Once more, my dear brother, I would ask you to keep well in mind, that it is neither the Father nor the Son that is dwelling on earth, but the Spirit. Those divine Persons are in heaven.* The Spirit is here, and here to put us into contact with both the Father and the Son, that we may have fellowship with those divine Persons, and also that we may be able to serve God acceptably. The Spirit does not occupy us with Himself, though we need to know something of the greatness of the gift bestowed upon us, but His delight is to occupy us with Christ. And though it is neither the Father nor the Son who dwell in the house, by His power the individual may have the joy of the presence of both in love (John 16:23).
{*In Colossians we get "Christ in you the hope of glory," but that is more in life and power and blessing; for in the same epistle He is said to be sitting on the right hand of God.}

In the light of God we have fellowship with one another, and the company of those that love God is to be greatly esteemed. But we must not forget that the overcomer is addressed in each of the seven churches of Asia. To trust in the church is to trust in a broken reed. No one is to be trusted but Christ. Paul's troubles began in real earnest through coming into contact with those who led in Jerusalem (Acts 21). The world, pure and simple, was not the greatest difficulty against which he had to contend; from it he expected nothing but persecution; but the leaders at Jerusalem led him into a snare. Saints are only valuable to me in the measure in which they turn my thoughts to Christ in heaven.
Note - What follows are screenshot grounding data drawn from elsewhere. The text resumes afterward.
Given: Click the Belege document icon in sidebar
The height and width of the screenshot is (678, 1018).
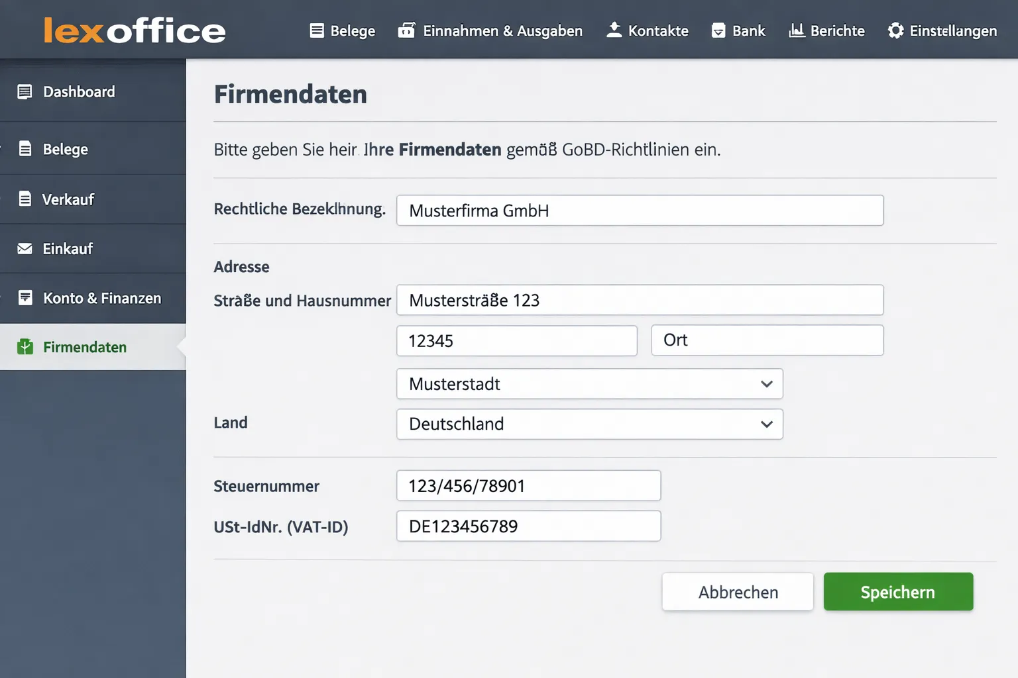Looking at the screenshot, I should 25,148.
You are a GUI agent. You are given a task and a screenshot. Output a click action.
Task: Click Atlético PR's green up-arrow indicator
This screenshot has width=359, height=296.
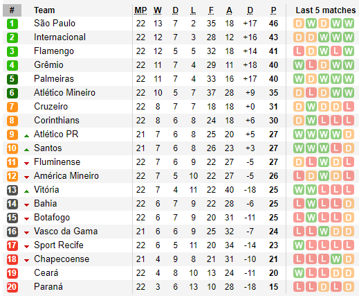(26, 136)
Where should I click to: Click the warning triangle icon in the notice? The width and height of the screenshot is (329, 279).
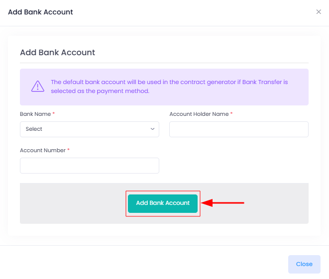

When they bring themselves before me, as those in whom I may trust, they are working for my ruin. The great value of the house of God lies in the One who has taken up His abode there—the Holy Spirit, and He is the power by which we are occupied with Christ.

I have spoken of it as "the gate of heaven." The light of heaven is there, and flows through it in every direction. God was at the top of Jacob's ladder, not at the bottom. I do not doubt it is a millennial picture, but I use it as an illustration of the house of God at the present moment, as the gate of heaven. It is where the light of heaven breaks forth upon the world. Paul speaks of it as the pillar and base of the truth (1 Tim. 3). It upholds the truth, and presents it before men; not by preaching or teaching, for the church, as such, does neither, but in practical godliness. God was manifested in the flesh of Christ, and His moral characteristics shine out in His house. It ought to be radiant with living light. Every stone in that structure should tell forth the virtues of Him who has called us out of darkness into His marvellous light. There is not a ray of light anywhere else under the sun. In that "Gate" I may taste a little of the good of heaven before I am glorified. But not only this, for in spirit I may enter through the "Gate" into His presence, who has gone into heaven itself, for the power of the Spirit, who is in that "Gate," can conduct me to the source of the light that fills the "Gate"—to the Father Himself; and indeed this is just what He delights to do.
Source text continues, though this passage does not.